Negros Oriental’s No. 2 intelligence officer called for the ouster of President Gloria Macapagal-Arroyo after defecting to the New People’s Army, saying “people very, very close to Malacañang” and even “inside the Palace” are running big time-illegal gambling and smuggling operations, including large-scale sugar smuggling in Negros.
BY JAIME ESPINA
BACOLOD CITY – Citing what he described as “rampant corruption” and “injustice,” a veteran police intelligence officer who defected to the New People’s Army (NPA) said he agreed with calls by several quarters for the ouster of President Gloria Macapagal-Arroyo.
“GMA (Arroyo) should be ousted,” Sr. Police Officer 2 Joel Geollegue, said. “Dapat na talagang palitan ang gobyernong ito.” (This government must really be replaced.)
Geollegue, the deputy provincial officer of the Criminal Investigation and Detection Group (CIDG) in Negros Oriental, formally declared his defection Sunday June 5, in an NPA camp in the southern Negros hinterlands.
The police officer brought with him four high-powered firearms, including an Ingram machine pistol, although he did not say whether these were government-issued. Although he said he expected a “smear campaign” against him once news of his defection broke, Geollegue said he was more worried about the effects such a campaign would have on his family.

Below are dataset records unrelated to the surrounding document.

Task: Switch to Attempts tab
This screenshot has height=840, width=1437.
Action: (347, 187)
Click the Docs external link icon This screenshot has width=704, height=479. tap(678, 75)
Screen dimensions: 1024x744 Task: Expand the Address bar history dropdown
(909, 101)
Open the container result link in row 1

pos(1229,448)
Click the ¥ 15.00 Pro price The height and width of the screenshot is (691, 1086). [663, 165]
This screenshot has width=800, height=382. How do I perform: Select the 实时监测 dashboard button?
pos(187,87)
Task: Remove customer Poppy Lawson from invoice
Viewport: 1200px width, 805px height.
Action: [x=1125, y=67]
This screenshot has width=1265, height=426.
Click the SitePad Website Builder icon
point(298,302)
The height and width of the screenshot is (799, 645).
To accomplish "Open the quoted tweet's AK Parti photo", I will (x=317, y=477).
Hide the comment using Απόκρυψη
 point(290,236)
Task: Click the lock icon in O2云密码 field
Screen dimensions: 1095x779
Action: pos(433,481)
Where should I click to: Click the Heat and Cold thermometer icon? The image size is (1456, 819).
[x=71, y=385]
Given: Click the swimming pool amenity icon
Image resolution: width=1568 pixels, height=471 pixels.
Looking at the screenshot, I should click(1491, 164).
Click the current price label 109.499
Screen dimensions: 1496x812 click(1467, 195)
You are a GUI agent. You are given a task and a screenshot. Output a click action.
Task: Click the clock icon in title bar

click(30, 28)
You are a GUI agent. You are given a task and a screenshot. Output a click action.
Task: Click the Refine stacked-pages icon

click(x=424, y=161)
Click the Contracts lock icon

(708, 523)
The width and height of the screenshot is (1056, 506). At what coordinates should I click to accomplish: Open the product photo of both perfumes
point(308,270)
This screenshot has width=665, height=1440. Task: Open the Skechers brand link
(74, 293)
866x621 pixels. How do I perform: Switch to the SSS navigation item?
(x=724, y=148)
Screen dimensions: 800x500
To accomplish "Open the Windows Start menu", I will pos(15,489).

Nevertheless, he said he was confident they would weather the storm “because I believe I have made them understand the justness of my cause.” His wife shared the same opinion. “We are ready to answer all their questions and anything they throw against him.”
Geollegue said he had consulted his superiors and colleagues in the CIDG on his defection and, “although most of them tried to persuade me not to do it, they all said they respected my decision and supported me.”
He sought out the NPA guerrillas some two months ago and had been in the protection of an NPA platoon since then. Following his declaration, an NPA officer read a statement welcoming Geollegue, who now goes by the nom de guerre “Ka Reymar,” into rebel ranks and saying the defection was proof of the justness of their cause.
Ex-death squad member
Geollegue’s formal announcement of defection came a day before his 49th birthday and effectively capped a 28-year career that began when he enlisted as an Army private in 1977 battling Muslim secessionists and included a stint as a member of the Military Intelligence and Security Unit (MISU) or what he described as the “death squad” of the defunct Philippine Constabulary’s Davao Metropolitan District Command.
The MISU, which Geollegue said caused him the “greatest regret” of his career, was tasked to “go after high profile targets, whether dissidents, criminals and even government officials and scalawag servicemen who had become too big a problem for government.”
However, he acknowledged the unit was responsible for many human rights violations and the deaths of “many innocents” wrongly accused of links to the rebel movement. He said Davao’s notoriety as a hunting ground of NPA assassination squads or Sparrow units was partly the handiwork of the MISU.
He added that among their targets then were media practitioners accused of “helping spread anti-government propaganda.” However, he declined to discuss specific cases.
But he warned that the recent wave of killings of activists, dissenters and journalists showed an “emerging pattern” similar to his MISU days and said this was part of government’s “grand design” to silence critics and “the oppressed.”
He also predicted a “90 percent possibility” of a coup launched by a “big group” of disgruntled troops composed mostly of mid-level officers, non-commissioned officers and enlisted personnel but also including “many former key players” in past coup attempts.
However, while not calling on them to call off their plans, Geollegue said, “I invite them to join me” in defecting to the rebels because “this is our cause, the cause of the people.”